#### GOAL
Convert the lines below into a JSON list of strings, one string per line, leaving out any blank lines.

══ INFORMATION PROVIDED ══

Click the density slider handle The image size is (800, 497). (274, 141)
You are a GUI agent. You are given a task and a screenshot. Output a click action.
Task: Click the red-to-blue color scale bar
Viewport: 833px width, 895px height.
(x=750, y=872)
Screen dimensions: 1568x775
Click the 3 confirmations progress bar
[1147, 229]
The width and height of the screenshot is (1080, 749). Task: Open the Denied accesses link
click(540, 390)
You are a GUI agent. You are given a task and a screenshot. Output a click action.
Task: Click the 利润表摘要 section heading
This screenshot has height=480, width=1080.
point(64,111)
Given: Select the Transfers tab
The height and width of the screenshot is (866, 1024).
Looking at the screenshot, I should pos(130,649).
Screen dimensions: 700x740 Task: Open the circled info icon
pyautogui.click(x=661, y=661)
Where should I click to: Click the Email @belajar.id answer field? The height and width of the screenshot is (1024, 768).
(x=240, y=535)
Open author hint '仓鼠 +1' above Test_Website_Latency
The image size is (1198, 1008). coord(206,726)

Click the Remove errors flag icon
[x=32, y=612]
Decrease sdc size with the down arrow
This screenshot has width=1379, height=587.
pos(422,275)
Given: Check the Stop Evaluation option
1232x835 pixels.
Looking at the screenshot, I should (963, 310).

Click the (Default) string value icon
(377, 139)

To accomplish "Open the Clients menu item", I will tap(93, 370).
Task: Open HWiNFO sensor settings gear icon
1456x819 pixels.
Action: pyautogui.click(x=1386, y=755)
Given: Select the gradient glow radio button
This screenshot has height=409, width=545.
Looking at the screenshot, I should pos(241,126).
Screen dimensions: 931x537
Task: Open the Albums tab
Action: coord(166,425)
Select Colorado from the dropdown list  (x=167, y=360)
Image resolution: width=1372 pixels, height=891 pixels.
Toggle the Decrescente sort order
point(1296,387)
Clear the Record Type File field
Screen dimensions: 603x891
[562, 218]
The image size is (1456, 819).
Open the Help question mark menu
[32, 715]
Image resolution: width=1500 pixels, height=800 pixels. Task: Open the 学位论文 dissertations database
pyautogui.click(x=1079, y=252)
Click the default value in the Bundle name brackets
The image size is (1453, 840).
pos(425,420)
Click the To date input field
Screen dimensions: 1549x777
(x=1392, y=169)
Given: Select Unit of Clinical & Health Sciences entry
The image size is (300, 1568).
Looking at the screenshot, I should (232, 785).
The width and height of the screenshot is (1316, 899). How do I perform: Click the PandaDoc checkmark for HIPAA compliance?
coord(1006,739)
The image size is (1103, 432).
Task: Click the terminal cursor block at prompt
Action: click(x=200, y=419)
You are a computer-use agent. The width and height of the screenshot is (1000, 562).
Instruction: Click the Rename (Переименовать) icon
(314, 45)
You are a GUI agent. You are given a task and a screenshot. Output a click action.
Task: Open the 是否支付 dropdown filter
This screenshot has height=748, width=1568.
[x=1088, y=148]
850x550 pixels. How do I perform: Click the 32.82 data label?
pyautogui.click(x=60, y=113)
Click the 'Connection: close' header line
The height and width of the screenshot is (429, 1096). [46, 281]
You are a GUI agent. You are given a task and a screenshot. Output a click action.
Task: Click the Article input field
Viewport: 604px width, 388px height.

═══

#### FULL ANSWER
[
  "Click the density slider handle The image size is (800, 497). (274, 141)",
  "You are a GUI agent. You are given a task and a screenshot. Output a click action.",
  "Task: Click the red-to-blue color scale bar",
  "Viewport: 833px width, 895px height.",
  "(x=750, y=872)",
  "Screen dimensions: 1568x775",
  "Click the 3 confirmations progress bar",
  "[1147, 229]",
  "The width and height of the screenshot is (1080, 749). Task: Open the Denied accesses link",
  "click(540, 390)",
  "You are a GUI agent. You are given a task and a screenshot. Output a click action.",
  "Task: Click the 利润表摘要 section heading",
  "This screenshot has height=480, width=1080.",
  "point(64,111)",
  "Given: Select the Transfers tab",
  "The height and width of the screenshot is (866, 1024).",
  "Looking at the screenshot, I should pos(130,649).",
  "Screen dimensions: 700x740 Task: Open the circled info icon",
  "pyautogui.click(x=661, y=661)",
  "Where should I click to: Click the Email @belajar.id answer field? The height and width of the screenshot is (1024, 768).",
  "(x=240, y=535)",
  "Open author hint '仓鼠 +1' above Test_Website_Latency",
  "The image size is (1198, 1008). coord(206,726)",
  "Click the Remove errors flag icon",
  "[x=32, y=612]",
  "Decrease sdc size with the down arrow",
  "This screenshot has width=1379, height=587.",
  "pos(422,275)",
  "Given: Check the Stop Evaluation option",
  "1232x835 pixels.",
  "Looking at the screenshot, I should (963, 310).",
  "Click the (Default) string value icon",
  "(377, 139)",
  "To accomplish \"Open the Clients menu item\", I will tap(93, 370).",
  "Task: Open HWiNFO sensor settings gear icon",
  "1456x819 pixels.",
  "Action: pyautogui.click(x=1386, y=755)",
  "Given: Select the gradient glow radio button",
  "This screenshot has height=409, width=545.",
  "Looking at the screenshot, I should pos(241,126).",
  "Screen dimensions: 931x537",
  "Task: Open the Albums tab",
  "Action: coord(166,425)",
  "Select Colorado from the dropdown list  (x=167, y=360)",
  "Image resolution: width=1372 pixels, height=891 pixels.",
  "Toggle the Decrescente sort order",
  "point(1296,387)",
  "Clear the Record Type File field",
  "Screen dimensions: 603x891",
  "[562, 218]",
  "The image size is (1456, 819).",
  "Open the Help question mark menu",
  "[32, 715]",
  "Image resolution: width=1500 pixels, height=800 pixels. Task: Open the 学位论文 dissertations database",
  "pyautogui.click(x=1079, y=252)",
  "Click the default value in the Bundle name brackets",
  "The image size is (1453, 840).",
  "pos(425,420)",
  "Click the To date input field",
  "Screen dimensions: 1549x777",
  "(x=1392, y=169)",
  "Given: Select Unit of Clinical & Health Sciences entry",
  "The image size is (300, 1568).",
  "Looking at the screenshot, I should (232, 785).",
  "The width and height of the screenshot is (1316, 899). How do I perform: Click the PandaDoc checkmark for HIPAA compliance?",
  "coord(1006,739)",
  "The image size is (1103, 432).",
  "Task: Click the terminal cursor block at prompt",
  "Action: click(x=200, y=419)",
  "You are a computer-use agent. The width and height of the screenshot is (1000, 562).",
  "Instruction: Click the Rename (Переименовать) icon",
  "(314, 45)",
  "You are a GUI agent. You are given a task and a screenshot. Output a click action.",
  "Task: Open the 是否支付 dropdown filter",
  "This screenshot has height=748, width=1568.",
  "[x=1088, y=148]",
  "850x550 pixels. How do I perform: Click the 32.82 data label?",
  "pyautogui.click(x=60, y=113)",
  "Click the 'Connection: close' header line",
  "The height and width of the screenshot is (429, 1096). [46, 281]",
  "You are a GUI agent. You are given a task and a screenshot. Output a click action.",
  "Task: Click the Article input field",
  "Viewport: 604px width, 388px height."
]